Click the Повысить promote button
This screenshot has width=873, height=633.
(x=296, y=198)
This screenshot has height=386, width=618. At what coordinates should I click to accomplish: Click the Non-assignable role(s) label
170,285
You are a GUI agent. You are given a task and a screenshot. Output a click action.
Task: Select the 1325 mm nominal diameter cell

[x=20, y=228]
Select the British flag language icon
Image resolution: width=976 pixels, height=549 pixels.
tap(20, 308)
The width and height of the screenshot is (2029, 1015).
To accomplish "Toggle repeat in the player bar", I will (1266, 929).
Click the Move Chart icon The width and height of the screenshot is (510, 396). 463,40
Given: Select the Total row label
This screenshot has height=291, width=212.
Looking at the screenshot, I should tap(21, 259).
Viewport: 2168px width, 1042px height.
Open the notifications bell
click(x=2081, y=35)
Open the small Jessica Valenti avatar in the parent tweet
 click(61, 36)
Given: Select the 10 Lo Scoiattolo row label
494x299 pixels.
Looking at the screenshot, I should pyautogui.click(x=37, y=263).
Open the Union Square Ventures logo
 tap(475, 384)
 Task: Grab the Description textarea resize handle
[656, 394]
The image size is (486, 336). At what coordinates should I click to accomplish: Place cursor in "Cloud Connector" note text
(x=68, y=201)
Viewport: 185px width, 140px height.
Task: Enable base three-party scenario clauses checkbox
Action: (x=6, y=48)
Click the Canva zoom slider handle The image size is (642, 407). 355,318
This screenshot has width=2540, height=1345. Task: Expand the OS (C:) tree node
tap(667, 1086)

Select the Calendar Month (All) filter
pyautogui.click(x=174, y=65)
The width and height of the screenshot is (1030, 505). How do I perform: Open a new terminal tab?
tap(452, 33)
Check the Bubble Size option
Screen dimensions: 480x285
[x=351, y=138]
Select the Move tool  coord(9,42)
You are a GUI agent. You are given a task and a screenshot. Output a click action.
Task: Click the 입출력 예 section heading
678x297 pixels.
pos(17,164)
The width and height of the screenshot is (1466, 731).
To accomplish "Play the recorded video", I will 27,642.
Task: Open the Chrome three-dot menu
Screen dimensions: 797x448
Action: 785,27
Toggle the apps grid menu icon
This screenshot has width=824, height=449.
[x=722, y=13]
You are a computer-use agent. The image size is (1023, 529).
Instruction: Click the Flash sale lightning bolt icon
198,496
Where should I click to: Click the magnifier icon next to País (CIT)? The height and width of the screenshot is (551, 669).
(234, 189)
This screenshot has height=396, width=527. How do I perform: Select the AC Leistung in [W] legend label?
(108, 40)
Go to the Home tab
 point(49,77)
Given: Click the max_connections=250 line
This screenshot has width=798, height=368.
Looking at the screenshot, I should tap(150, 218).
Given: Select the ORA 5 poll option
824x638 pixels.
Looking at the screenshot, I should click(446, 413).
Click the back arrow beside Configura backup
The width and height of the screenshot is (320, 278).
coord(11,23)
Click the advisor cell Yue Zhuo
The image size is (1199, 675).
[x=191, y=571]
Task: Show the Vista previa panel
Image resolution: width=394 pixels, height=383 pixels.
+===+
**What the exercise asks:** Reproduce every one of the rows above verbatim, from the first to the last, without altering anything.

**Full answer:**
Click the Повысить promote button
This screenshot has width=873, height=633.
(x=296, y=198)
This screenshot has height=386, width=618. At what coordinates should I click to accomplish: Click the Non-assignable role(s) label
170,285
You are a GUI agent. You are given a task and a screenshot. Output a click action.
Task: Select the 1325 mm nominal diameter cell

[x=20, y=228]
Select the British flag language icon
Image resolution: width=976 pixels, height=549 pixels.
tap(20, 308)
The width and height of the screenshot is (2029, 1015).
To accomplish "Toggle repeat in the player bar", I will (1266, 929).
Click the Move Chart icon The width and height of the screenshot is (510, 396). 463,40
Given: Select the Total row label
This screenshot has height=291, width=212.
Looking at the screenshot, I should tap(21, 259).
Viewport: 2168px width, 1042px height.
Open the notifications bell
click(x=2081, y=35)
Open the small Jessica Valenti avatar in the parent tweet
 click(61, 36)
Given: Select the 10 Lo Scoiattolo row label
494x299 pixels.
Looking at the screenshot, I should pyautogui.click(x=37, y=263).
Open the Union Square Ventures logo
 tap(475, 384)
 Task: Grab the Description textarea resize handle
[656, 394]
The image size is (486, 336). At what coordinates should I click to accomplish: Place cursor in "Cloud Connector" note text
(x=68, y=201)
Viewport: 185px width, 140px height.
Task: Enable base three-party scenario clauses checkbox
Action: (x=6, y=48)
Click the Canva zoom slider handle The image size is (642, 407). 355,318
This screenshot has width=2540, height=1345. Task: Expand the OS (C:) tree node
tap(667, 1086)

Select the Calendar Month (All) filter
pyautogui.click(x=174, y=65)
The width and height of the screenshot is (1030, 505). How do I perform: Open a new terminal tab?
tap(452, 33)
Check the Bubble Size option
Screen dimensions: 480x285
[x=351, y=138]
Select the Move tool  coord(9,42)
You are a GUI agent. You are given a task and a screenshot. Output a click action.
Task: Click the 입출력 예 section heading
678x297 pixels.
pos(17,164)
The width and height of the screenshot is (1466, 731).
To accomplish "Play the recorded video", I will 27,642.
Task: Open the Chrome three-dot menu
Screen dimensions: 797x448
Action: 785,27
Toggle the apps grid menu icon
This screenshot has width=824, height=449.
[x=722, y=13]
You are a computer-use agent. The image size is (1023, 529).
Instruction: Click the Flash sale lightning bolt icon
198,496
Where should I click to: Click the magnifier icon next to País (CIT)? The height and width of the screenshot is (551, 669).
(234, 189)
This screenshot has height=396, width=527. How do I perform: Select the AC Leistung in [W] legend label?
(108, 40)
Go to the Home tab
 point(49,77)
Given: Click the max_connections=250 line
This screenshot has width=798, height=368.
Looking at the screenshot, I should tap(150, 218).
Given: Select the ORA 5 poll option
824x638 pixels.
Looking at the screenshot, I should click(446, 413).
Click the back arrow beside Configura backup
The width and height of the screenshot is (320, 278).
coord(11,23)
Click the advisor cell Yue Zhuo
The image size is (1199, 675).
[x=191, y=571]
Task: Show the Vista previa panel
Image resolution: width=394 pixels, height=383 pixels.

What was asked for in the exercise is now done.